Rossiello began trading currencies, first out of her U.S. account and then through Bitcoin, “literally in my living room with my kids crawling on the carpet.” Through Bitcoin she connected with brokers all over the world. AZA expanded to Nigeria in 2015, then moved into the U.K. and Spain, and now sees $100 million a month in transactions and is present in 15 countries in Africa.

Cryptocurrency became a solution, for example, for AZA’s Nigerian customers with businesses that import from China—they wanted a naira-renminbi currency pair, which a lot of banks would first route them through the U.S. dollar to do.

“We used cryptocurrencies in the beginning because the barrier to entry was so low,” and AZA lacked traditional infrastructure, Rossiello says.
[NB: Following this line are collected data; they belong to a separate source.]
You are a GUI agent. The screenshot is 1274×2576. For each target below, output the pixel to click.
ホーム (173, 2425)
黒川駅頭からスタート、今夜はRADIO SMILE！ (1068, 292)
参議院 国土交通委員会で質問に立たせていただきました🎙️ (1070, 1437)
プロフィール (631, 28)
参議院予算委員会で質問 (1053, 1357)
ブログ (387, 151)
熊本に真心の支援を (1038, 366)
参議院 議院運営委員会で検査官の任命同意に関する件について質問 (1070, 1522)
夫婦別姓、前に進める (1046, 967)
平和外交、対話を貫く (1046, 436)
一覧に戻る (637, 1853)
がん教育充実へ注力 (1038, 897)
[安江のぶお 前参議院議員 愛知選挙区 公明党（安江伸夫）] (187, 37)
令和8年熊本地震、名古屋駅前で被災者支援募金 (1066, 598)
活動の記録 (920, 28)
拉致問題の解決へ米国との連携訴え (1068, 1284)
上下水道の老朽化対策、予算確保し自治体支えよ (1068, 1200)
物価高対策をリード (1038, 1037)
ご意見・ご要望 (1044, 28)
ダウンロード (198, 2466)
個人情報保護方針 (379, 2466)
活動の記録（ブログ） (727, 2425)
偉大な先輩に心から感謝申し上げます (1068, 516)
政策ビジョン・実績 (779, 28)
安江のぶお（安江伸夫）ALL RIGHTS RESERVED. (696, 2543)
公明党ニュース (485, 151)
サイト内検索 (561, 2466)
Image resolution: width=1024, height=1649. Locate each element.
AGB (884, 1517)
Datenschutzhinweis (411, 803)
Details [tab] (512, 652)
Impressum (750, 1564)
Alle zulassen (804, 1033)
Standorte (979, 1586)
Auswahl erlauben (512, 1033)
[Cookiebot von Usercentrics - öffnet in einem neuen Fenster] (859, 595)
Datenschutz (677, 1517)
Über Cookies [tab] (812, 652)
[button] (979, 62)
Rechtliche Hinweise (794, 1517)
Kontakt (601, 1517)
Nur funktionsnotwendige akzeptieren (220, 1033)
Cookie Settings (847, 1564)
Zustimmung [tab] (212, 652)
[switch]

Now, AZA is a “hybrid company” that sometimes uses cryptocurrency for transactions but has also built infrastructure like its European licences.

Rossiello wants to see individual crypto and digitally native market makers across Africa, rather than “just rely[ing] on the top two banks [in the country] to make a market in the currency,” she said. She points to markets like Hong Kong, London, Zurich, and New York, which offer “a whole rainbow of financial providers.”

But she also sees “exponential potential” in the financial markets of the countries she’s worked in, like Kenya and Nigeria, to go beyond established financial systems.

“I love the idea of leapfrogging legacy systems and I believe in the transparency, the traceability of a lot of these blockchains,” said Rossiello. “We don’t need to go on the same railroad with only two stops. We can actually create as many networks and routes as needed […] and that can only increase business, it can only make it easier to trace supply chains, financial transactions, and help grow relationships.”